• REQUIREMENT: Please count how many lines of the data include the word "Report". Give only that number in reply.

• TASK DATA:
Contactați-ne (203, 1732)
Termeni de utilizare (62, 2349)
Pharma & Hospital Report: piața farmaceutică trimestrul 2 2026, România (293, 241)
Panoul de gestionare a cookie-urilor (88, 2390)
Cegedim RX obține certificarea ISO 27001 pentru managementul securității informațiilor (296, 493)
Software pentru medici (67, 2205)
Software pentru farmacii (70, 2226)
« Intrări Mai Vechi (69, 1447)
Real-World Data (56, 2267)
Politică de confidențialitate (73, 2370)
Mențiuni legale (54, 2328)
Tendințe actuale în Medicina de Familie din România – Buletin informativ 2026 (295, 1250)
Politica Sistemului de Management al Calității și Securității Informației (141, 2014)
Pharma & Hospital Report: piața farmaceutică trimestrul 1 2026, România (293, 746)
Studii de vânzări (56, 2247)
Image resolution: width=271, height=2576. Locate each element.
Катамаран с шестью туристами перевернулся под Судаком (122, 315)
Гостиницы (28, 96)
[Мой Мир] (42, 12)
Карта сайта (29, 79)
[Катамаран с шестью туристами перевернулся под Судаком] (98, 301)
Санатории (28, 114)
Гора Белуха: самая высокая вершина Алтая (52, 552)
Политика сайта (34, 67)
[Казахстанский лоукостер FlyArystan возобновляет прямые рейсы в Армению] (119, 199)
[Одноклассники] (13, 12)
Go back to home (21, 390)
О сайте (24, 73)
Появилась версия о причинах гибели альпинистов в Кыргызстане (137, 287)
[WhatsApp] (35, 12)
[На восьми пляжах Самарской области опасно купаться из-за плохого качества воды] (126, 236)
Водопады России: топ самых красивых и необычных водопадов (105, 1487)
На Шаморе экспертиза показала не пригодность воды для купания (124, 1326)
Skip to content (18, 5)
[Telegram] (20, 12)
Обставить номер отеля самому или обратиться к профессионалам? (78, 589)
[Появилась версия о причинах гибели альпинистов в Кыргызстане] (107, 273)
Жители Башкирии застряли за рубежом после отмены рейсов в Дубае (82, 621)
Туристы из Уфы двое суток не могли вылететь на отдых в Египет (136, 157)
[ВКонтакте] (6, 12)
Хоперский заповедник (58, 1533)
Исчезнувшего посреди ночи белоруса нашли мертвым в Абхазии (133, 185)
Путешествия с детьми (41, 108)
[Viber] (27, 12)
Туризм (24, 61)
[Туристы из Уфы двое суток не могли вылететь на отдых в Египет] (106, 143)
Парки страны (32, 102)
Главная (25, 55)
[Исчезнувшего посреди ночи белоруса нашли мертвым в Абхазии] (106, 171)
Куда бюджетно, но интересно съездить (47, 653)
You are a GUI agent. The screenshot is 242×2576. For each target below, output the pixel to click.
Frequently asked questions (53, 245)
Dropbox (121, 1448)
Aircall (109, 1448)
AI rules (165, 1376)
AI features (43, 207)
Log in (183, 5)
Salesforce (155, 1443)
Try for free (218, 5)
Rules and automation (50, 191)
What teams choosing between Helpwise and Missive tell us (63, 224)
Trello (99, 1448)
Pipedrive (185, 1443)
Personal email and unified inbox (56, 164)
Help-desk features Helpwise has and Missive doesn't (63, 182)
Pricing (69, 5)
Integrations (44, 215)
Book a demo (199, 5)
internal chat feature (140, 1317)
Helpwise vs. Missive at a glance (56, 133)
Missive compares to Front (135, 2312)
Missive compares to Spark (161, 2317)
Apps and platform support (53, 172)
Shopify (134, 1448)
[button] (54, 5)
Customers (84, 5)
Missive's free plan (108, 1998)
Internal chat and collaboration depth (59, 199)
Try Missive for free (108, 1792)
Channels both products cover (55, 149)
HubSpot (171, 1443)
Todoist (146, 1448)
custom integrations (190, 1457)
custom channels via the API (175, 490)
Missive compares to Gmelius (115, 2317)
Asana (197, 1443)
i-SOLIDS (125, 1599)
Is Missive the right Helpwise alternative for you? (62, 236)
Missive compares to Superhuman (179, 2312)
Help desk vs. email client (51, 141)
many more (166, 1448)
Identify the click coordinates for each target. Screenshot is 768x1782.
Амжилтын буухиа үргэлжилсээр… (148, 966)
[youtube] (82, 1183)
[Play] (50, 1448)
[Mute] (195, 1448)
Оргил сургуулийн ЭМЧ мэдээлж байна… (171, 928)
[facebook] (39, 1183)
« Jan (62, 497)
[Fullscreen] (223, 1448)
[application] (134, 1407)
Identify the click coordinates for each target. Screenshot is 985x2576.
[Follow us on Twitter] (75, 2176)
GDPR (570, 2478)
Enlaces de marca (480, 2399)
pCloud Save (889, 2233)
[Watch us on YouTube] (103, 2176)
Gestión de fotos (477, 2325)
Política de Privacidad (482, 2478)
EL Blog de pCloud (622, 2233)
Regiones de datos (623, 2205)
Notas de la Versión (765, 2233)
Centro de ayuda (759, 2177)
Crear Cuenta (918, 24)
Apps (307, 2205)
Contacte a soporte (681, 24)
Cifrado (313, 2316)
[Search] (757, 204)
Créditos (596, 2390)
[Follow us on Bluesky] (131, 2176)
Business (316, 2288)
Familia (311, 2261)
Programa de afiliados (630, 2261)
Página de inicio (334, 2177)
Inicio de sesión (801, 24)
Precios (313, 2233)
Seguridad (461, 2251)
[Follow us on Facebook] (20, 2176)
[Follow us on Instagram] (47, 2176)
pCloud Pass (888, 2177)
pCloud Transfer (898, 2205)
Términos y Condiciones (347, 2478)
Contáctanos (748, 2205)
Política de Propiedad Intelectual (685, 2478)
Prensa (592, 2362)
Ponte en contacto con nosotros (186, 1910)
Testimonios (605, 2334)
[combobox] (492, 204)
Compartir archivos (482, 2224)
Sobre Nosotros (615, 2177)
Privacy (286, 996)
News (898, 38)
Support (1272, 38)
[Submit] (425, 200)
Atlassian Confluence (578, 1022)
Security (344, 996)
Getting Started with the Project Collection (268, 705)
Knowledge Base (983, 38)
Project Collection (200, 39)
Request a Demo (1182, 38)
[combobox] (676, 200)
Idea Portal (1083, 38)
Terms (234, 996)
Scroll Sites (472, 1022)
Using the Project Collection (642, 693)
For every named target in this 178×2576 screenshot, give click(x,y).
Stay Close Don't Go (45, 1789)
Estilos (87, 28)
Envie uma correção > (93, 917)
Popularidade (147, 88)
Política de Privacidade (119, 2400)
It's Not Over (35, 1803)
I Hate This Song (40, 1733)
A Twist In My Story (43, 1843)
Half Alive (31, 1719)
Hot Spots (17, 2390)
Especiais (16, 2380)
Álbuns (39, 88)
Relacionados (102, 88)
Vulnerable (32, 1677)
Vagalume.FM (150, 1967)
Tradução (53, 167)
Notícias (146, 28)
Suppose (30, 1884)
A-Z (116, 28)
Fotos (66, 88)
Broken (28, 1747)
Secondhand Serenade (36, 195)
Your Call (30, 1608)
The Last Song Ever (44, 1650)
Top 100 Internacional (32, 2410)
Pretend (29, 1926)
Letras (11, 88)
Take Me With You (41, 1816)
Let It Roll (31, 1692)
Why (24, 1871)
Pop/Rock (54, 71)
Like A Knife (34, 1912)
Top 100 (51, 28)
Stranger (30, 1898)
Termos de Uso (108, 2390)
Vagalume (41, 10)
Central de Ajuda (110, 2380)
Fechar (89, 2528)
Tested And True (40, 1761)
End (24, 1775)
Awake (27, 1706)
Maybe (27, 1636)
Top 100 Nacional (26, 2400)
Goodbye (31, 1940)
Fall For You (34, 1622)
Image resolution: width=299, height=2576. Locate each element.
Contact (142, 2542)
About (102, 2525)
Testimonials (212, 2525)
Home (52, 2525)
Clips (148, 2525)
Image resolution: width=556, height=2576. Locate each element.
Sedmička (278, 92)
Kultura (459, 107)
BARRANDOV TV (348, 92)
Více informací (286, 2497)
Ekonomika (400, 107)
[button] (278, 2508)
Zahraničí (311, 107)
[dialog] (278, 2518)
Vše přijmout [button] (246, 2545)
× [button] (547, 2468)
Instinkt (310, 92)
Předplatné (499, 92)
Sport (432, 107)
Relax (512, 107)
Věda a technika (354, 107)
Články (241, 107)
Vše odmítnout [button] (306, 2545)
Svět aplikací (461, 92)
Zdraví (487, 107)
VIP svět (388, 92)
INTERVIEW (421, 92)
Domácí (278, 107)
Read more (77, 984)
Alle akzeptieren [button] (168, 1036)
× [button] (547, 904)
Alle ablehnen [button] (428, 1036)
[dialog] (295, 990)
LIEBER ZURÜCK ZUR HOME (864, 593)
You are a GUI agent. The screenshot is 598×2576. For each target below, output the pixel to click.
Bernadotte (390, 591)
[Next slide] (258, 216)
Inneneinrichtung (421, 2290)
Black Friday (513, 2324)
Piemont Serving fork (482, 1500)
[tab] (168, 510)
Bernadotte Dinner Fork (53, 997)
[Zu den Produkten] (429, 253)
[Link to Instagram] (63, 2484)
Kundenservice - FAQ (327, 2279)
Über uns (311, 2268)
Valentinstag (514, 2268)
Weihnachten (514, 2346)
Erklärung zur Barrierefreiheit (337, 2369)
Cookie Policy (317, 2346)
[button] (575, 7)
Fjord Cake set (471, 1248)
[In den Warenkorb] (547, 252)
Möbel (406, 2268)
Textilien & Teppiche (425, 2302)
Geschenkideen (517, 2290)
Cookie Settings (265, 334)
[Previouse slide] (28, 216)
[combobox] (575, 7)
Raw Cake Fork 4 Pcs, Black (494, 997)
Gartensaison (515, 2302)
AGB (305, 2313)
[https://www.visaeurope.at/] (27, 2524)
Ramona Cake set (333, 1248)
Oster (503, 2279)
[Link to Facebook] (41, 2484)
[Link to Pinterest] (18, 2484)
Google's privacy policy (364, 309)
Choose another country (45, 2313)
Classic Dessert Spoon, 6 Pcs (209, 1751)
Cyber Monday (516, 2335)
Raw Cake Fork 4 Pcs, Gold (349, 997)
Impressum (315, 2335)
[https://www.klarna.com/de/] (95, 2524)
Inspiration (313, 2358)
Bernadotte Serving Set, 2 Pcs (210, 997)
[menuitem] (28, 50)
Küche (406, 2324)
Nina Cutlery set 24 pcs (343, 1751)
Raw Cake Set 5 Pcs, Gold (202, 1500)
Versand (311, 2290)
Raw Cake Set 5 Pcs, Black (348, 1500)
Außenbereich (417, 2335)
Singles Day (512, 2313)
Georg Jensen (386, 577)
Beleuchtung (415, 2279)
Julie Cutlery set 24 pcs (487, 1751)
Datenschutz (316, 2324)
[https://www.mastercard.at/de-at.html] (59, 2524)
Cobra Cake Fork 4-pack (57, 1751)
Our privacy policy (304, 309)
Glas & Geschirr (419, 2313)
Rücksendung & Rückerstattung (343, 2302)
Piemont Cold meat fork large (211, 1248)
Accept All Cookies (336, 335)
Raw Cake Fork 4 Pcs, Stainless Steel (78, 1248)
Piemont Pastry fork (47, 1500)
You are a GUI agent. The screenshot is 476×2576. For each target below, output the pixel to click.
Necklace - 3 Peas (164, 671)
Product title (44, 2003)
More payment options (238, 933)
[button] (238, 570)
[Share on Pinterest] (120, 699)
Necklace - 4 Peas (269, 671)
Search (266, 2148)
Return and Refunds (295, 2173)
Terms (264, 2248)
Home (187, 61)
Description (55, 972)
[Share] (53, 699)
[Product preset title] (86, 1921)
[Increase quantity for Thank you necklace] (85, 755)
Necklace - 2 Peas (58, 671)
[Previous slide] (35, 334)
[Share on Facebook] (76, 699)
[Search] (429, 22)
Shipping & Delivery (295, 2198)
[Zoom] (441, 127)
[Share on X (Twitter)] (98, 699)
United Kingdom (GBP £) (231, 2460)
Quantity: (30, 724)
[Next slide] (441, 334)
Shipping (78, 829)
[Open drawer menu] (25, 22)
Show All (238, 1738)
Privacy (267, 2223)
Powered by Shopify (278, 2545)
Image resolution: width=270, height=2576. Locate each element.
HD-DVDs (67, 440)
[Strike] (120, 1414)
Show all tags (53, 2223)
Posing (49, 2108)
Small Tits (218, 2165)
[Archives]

• EXERCISE OUTPUT: 2